Quando estava triste, pensava em coisas do tipo: “Há tantos livros, mas há tão pouco tempo”,  inspirado por Frank Zappa. Em outras, mergulhava em frases como: “Minha vó sempre dizia que Deus fez as bibliotecas para que as pessoas não tenham desculpas para serem tão estúpidas”, quando sonhava com Joan Bauer.
Ficava horas ouvindo Groucho Marx dizer: “Eu acho a televisão muito educativa. Toda vez que alguém a liga, eu vou para a outra sala e leio um livro”. Quando não, sentia em seu coração as palavras de Jessamyn West, que dizia: “A ficção revela o que a realidade esconde”. E por fim, perdia-se no universo de Heinrich Mann, que falava: “Uma casa sem livros é como uma sala sem  janelas”. 

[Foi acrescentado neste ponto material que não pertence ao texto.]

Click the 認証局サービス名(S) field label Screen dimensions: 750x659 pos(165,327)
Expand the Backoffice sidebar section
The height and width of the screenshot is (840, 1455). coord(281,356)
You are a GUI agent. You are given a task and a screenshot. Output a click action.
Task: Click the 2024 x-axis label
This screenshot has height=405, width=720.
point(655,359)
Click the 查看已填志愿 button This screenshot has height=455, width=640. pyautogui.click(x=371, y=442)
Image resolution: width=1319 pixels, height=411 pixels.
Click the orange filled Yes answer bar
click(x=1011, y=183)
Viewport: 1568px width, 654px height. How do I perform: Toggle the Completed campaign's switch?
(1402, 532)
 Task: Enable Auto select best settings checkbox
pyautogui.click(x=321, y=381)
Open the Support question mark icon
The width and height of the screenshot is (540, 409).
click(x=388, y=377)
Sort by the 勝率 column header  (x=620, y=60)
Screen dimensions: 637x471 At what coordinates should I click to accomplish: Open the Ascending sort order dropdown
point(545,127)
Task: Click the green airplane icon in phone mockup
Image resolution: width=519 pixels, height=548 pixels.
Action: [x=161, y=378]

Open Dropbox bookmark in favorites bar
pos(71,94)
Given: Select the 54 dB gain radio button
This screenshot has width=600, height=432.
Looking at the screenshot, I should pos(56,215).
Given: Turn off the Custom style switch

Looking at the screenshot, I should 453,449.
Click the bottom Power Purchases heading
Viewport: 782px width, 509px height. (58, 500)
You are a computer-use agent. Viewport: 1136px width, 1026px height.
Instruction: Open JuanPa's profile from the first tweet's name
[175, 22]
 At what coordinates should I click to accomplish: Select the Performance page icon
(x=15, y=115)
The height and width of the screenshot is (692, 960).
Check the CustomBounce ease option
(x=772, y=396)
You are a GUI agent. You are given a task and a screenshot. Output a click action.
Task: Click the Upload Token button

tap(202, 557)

A propósito, “uma casa cheia de livros é como um jardim cheio de flores”, — sussurrava olhando a si mesmo ao espelho, como se mirasse no fundo dos olhos de Andrew Long.    

         O menino cresceu, e já homem feito, tornou-se escritor. Ali iniciava-se uma trajetória que iria levá-lo para outras paragens d’alma. Tornara-se um viajor equipado com uma bagagem tão imaterial, que a dádiva o acompanharia aonde quer que fosse.


        Assim chega ao fim a nossa história. Mas não sem antes dizer que a vida é um rio sem conclusão de curso. O melhor sempre pode acontecer. Basta acreditar.